Rows on where targets appear:
[Begin]

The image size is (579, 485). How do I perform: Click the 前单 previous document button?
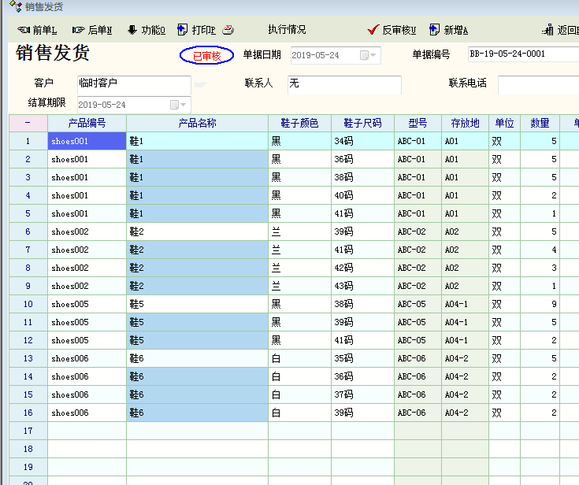click(x=37, y=30)
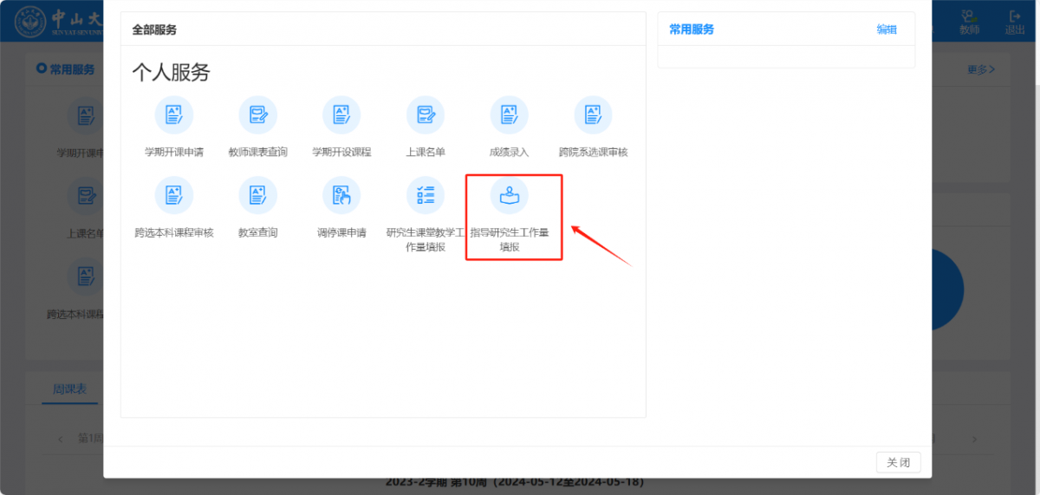
Task: Open 成绩录入 service icon
Action: [x=509, y=115]
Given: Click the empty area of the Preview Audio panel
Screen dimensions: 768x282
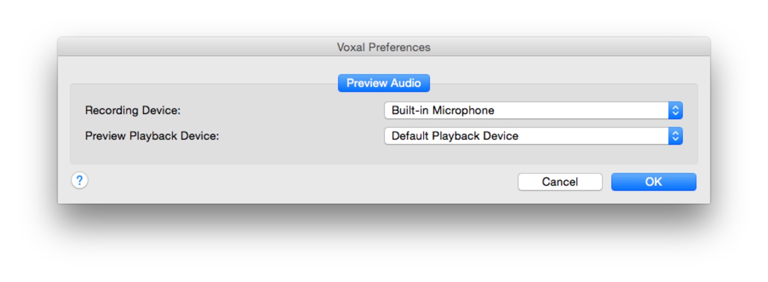Looking at the screenshot, I should coord(282,153).
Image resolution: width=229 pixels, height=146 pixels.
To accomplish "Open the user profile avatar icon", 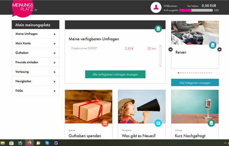I will (x=156, y=7).
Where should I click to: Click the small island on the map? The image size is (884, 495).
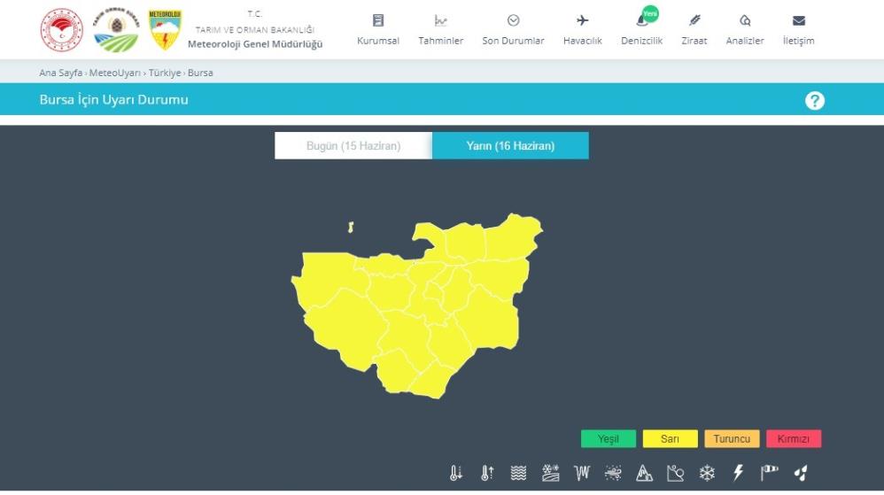tap(351, 228)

[End]

## Stated task
Which lines of the records above contain the string "size", where case counts? Copy each of those lines.

## Finished answer
The image size is (579, 485). How do I perform: Click the 前单 previous document button?
Where should I click to: Click the small island on the map? The image size is (884, 495).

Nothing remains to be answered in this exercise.